Long question, point being inexpensive pH meters can easily produce inaccurate readings.
 
Just to add to what KC said, Expensive pH meters can also produce inaccurate readings if not maintained properly and calibrated often.
 
Thanks guys
PH meter is only a few months old, I calibrated it at room temperature before my last brew, and cooled the mash sample before testing it.

What I am wondering is if I have my settings correct in the water calculator.
 
Thank you

I'm okay with the water profile, what I am struggling with is that my actual mash pH consistently ends up being roughly 20 points lower than what the water calculator predicts. I am pretty confident that my pH meter is giving accurate readings...

Wondering if someone could look at how I have things set up, notice that boxes that are unchecked.
 
Not sure, I more or less stopped tracking PH because it was a pain and use the city water readings and math to level them. I put all my acids and salts in the mash and don't do anything to the sparge personally.
 
If by 20 points you mean .20, that's pretty darn good for any calculator IMO. I shoot for 5.4 just for that reason. It gives you wiggle room in either direction while still being in range. Knowing that you consistently have the same difference allows you to make that adjustment with confidence that you'll hit your target.

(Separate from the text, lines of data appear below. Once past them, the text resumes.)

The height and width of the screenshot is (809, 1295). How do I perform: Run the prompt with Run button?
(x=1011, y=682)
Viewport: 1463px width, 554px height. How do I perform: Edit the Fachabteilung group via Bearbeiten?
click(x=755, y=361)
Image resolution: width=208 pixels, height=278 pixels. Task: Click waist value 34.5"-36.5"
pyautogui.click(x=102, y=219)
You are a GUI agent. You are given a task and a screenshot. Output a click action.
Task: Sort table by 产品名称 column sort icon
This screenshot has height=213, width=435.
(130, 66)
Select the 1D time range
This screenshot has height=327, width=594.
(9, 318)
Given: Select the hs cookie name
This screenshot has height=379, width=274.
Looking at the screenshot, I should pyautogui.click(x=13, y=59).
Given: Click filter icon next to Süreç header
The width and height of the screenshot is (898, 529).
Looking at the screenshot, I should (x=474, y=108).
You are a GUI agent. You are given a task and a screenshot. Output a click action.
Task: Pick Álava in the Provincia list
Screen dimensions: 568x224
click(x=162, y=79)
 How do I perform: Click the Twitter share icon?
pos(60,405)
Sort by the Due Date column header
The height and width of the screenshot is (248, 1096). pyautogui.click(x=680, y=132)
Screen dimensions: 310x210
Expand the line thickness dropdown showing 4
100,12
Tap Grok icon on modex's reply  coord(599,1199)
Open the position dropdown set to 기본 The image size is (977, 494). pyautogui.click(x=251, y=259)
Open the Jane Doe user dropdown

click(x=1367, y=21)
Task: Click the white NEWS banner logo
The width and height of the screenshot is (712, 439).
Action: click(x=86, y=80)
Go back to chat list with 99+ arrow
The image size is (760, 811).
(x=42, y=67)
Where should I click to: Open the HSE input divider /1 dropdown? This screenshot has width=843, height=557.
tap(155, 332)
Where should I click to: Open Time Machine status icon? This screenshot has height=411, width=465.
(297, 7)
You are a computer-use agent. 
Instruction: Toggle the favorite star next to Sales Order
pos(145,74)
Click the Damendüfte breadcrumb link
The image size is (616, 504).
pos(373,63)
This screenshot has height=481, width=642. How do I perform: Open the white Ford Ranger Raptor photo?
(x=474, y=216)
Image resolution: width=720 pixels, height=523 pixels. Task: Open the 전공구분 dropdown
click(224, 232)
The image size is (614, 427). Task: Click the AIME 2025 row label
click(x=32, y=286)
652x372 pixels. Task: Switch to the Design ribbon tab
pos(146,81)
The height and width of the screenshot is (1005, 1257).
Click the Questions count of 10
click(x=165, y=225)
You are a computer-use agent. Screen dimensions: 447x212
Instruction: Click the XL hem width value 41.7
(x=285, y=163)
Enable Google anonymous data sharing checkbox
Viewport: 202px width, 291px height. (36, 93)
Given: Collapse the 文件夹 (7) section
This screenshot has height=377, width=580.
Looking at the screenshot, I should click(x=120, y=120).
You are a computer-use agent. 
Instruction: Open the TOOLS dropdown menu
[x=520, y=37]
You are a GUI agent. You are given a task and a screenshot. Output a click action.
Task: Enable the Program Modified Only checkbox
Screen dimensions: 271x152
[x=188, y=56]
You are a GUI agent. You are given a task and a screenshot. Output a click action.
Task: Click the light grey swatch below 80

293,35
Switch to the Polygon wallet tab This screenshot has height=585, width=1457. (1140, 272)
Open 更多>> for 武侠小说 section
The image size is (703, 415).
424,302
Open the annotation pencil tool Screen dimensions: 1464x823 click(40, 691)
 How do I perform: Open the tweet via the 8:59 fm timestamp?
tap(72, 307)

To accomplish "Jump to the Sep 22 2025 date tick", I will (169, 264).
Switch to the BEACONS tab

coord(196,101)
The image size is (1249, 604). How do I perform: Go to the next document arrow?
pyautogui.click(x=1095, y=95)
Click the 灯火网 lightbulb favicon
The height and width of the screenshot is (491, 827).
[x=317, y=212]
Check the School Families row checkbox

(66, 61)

I doubt seriously if any of us could tell the difference between 2 beers with a mash pH difference of twice that and within a reasonable range.
 
If by 20 points you mean .20, that's pretty darn good for any calculator IMO. I shoot for 5.4 just for that reason. It gives you wiggle room in either direction while still being in range. Knowing that you consistently have the same difference allows you to make that adjustment with confidence that you'll hit your target.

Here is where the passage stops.